Let’s take a look an example:

module.exports = (request, response, delegate, next) => {
// Do something
next();
}

This middleware function has the next argument. Besides of doing it’s own business, it takes care of call next() based on it’s own logic. In this case, if you do not call next() the request will be left hanging forever.

Asynchronous middleware function

Let’s take a look an example:

module.exports = async (request, response) => {
// Do something asynchonous
}

By default, EverShop supports async middleware functions. You can just create and export an async middleware function just like the above example and EverShop will take care of the rest.

In case you want the subsequence middleware functions to wait for your middleware, you can use the ‘active’ middleware function style.

Middleware and route

info

Before we dive into the relationship between middleware and route, we suggest you check this document about the routing system.

Let’s take a look at the directory structure of a module:

EverShop middleware and route

EverShop has a file-system based middleware. It bases on the directory structure to identify, load and build middleware functions for each routes.

In the above picture, the middleware functions that located in the yellow box are ‘Application-level’ middleware. They are direct child of either ‘controllers’ or ‘apiControllers’ directory. So if you want to have a middleware function that execute on all incoming request, you know where to put them, right?

The middleware functions that located in the blue box are ‘Site-level’ middleware. They will be executed on all request to the front store. They located in a folder named ‘all‘, this folder is a direct child of either ‘controllers’ or ‘apiControllers’ directory. This is applied for ‘Admin-level’ middleware too.

The middleware functions that located in the purple box are ‘Route-level’ middleware. They will only be executed when the route with ID ‘cmsPageView‘ is triggered.

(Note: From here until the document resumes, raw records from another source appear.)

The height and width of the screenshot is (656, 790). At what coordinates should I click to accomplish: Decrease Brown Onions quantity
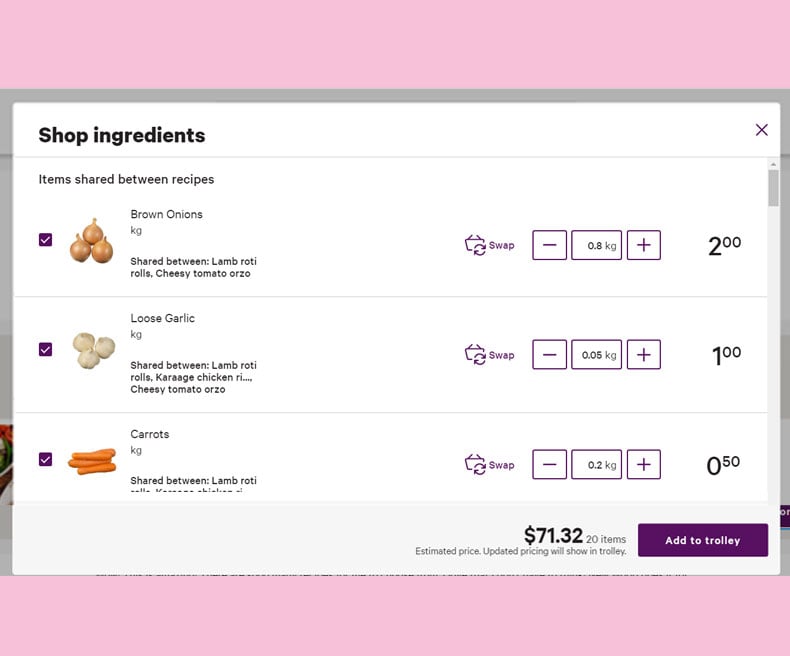click(549, 245)
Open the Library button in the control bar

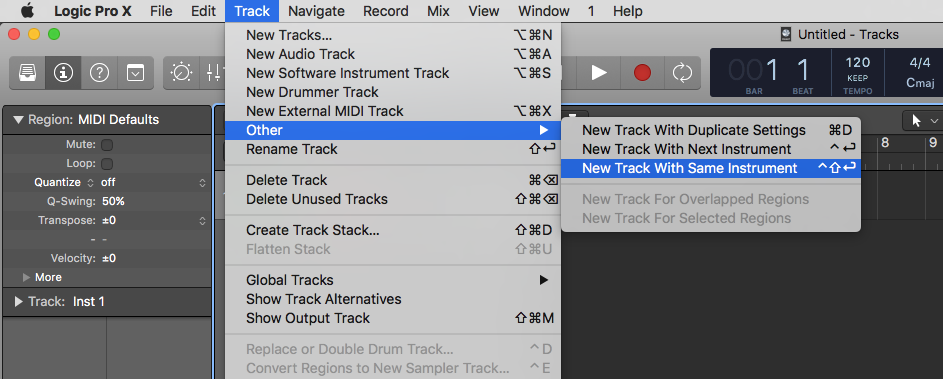tap(27, 73)
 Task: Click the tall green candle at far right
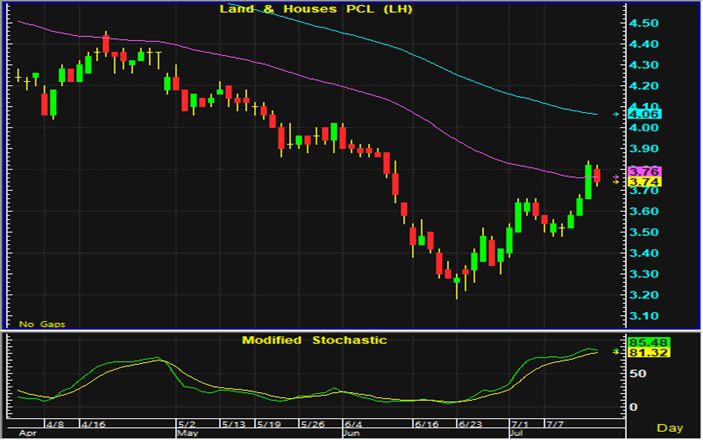click(x=588, y=181)

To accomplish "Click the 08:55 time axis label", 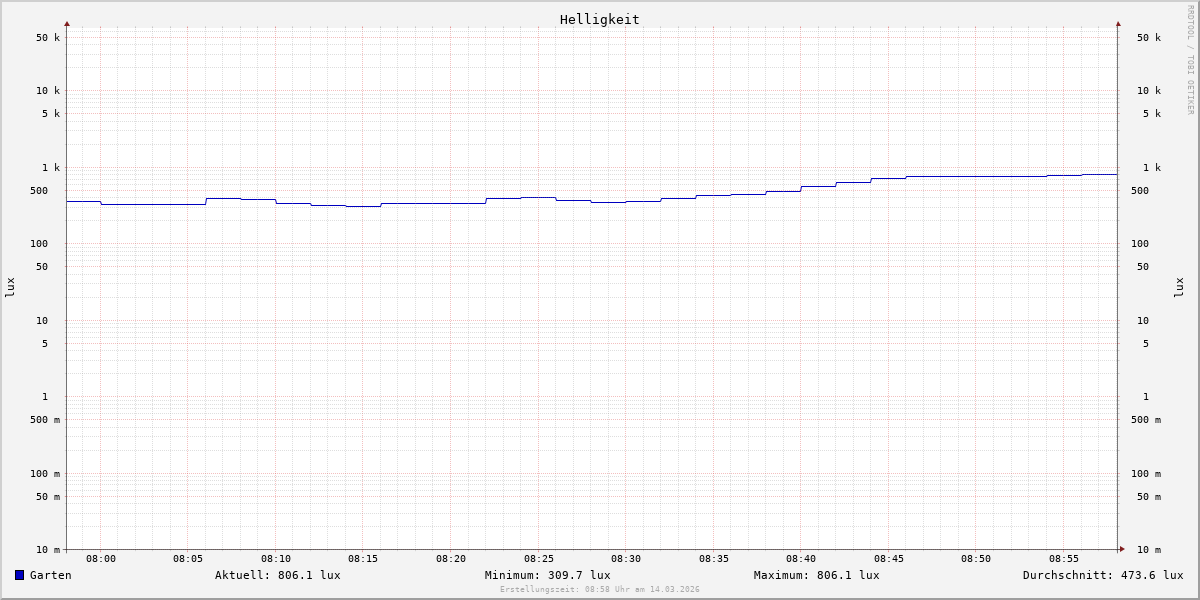I will point(1064,559).
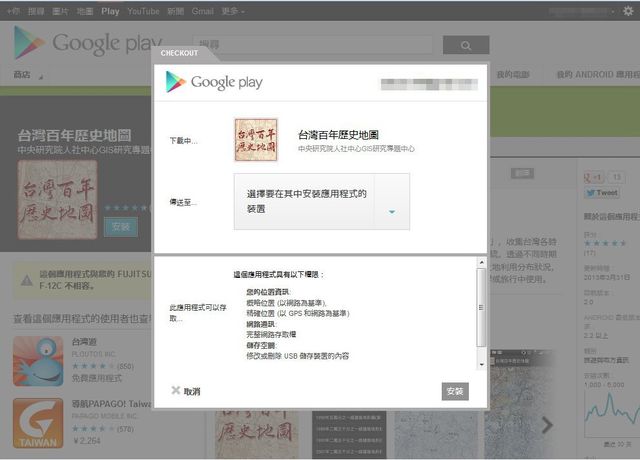Click the Google +1 button

point(596,177)
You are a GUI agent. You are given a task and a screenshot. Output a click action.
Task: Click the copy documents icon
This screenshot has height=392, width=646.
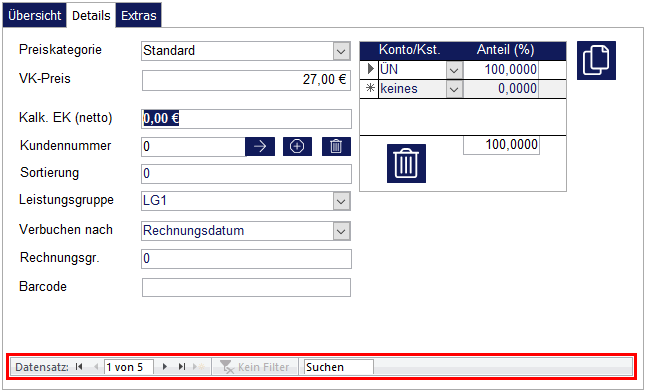coord(596,60)
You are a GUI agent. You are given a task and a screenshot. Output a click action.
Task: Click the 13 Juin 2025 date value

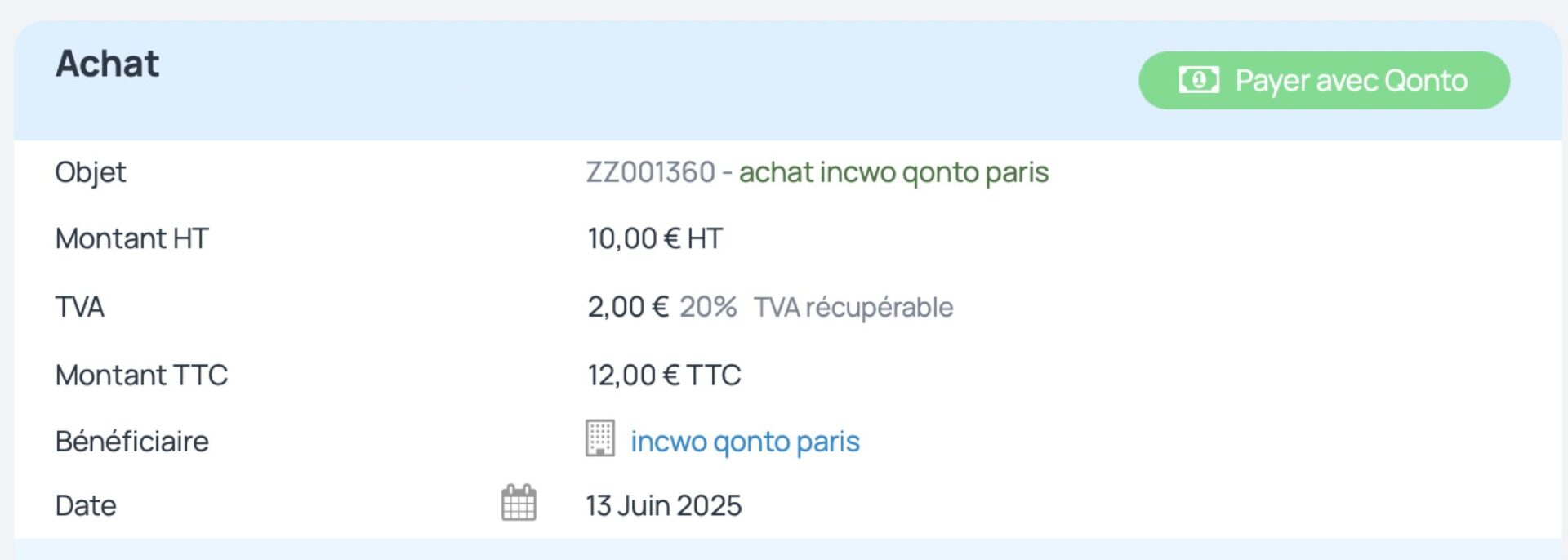(x=663, y=505)
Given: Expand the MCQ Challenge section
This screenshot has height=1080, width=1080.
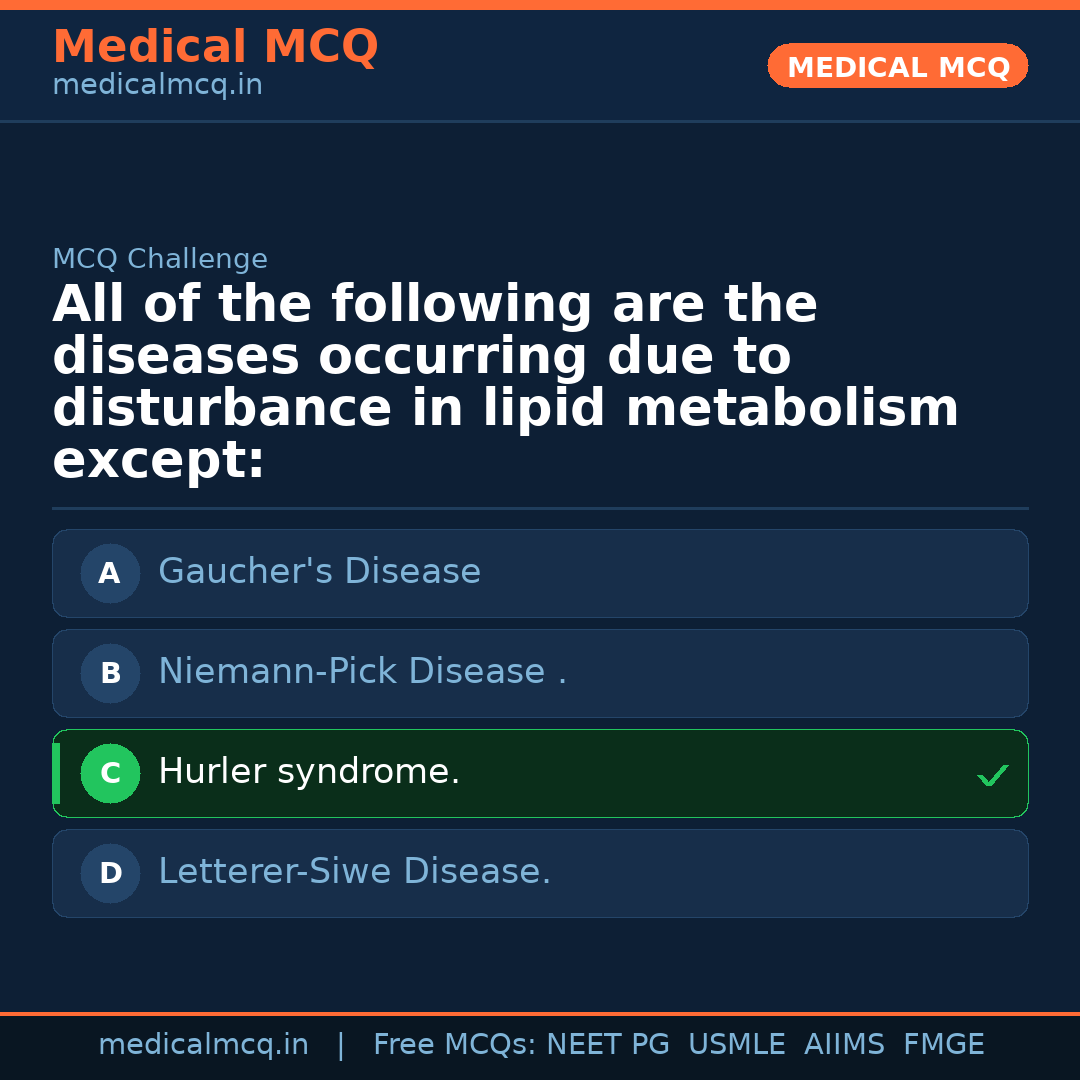Looking at the screenshot, I should [x=160, y=258].
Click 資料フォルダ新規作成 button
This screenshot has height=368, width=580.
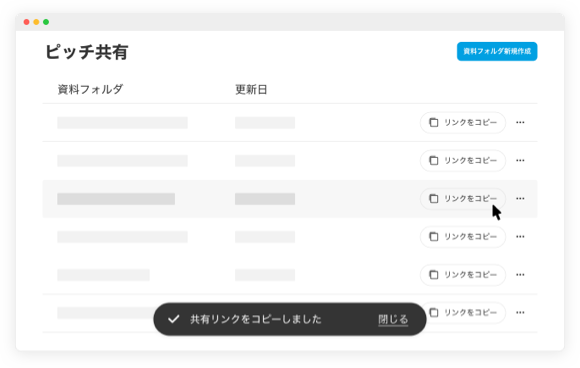pos(497,51)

Middleware naming rules and dependency management

One of the most important thing when working with middleware is we must be able to control the order of execution of middleware function.

In other words, we have to control and make sure that our middleware functions are executing in the order that we are expecting.

In EverShop, we base on the file name of middleware for ordering and dependency management. The way you name your middleware function decides when your middleware will be executed.

Middleware naming rules

Is is pretty simple, your middleware file should meet 2 below requirements

  1. It has to have ‘.js’ as the file name extension.
  2. We do not accept whitespace and special characters (except ‘[‘, ‘]’ and ‘,’).

Middleware ordering

Let’s take a look an example of module structure:

├── components
├── controllers
│ ├── admin
│ └── site
│ └── productView
│ ├── a.js
│ ├── [a]b.js
│ ├── [a,b]c[e].js
│ ├── e.js
│ ├── [f]g.js
└── └── route

In the above example, the middleware [a]b.js will be executed after the middleware a.js. You can see we do it by having [a] at the beginning of [a]b.js. This example shows you the basics of middleware ordering based on file name.

Middleware [a,b]c[e].js shows us a more complex case, this middleware will be executed after both a.js and b.js AND before the middleware e.js.

In the above example, the middleware [f]g.js will never be executed because it’s dependency (f.js) does not exist (We assume it does not exist in all module).

warning

A middleware function will never be executed if it’s dependency does not exist or was removed somehow.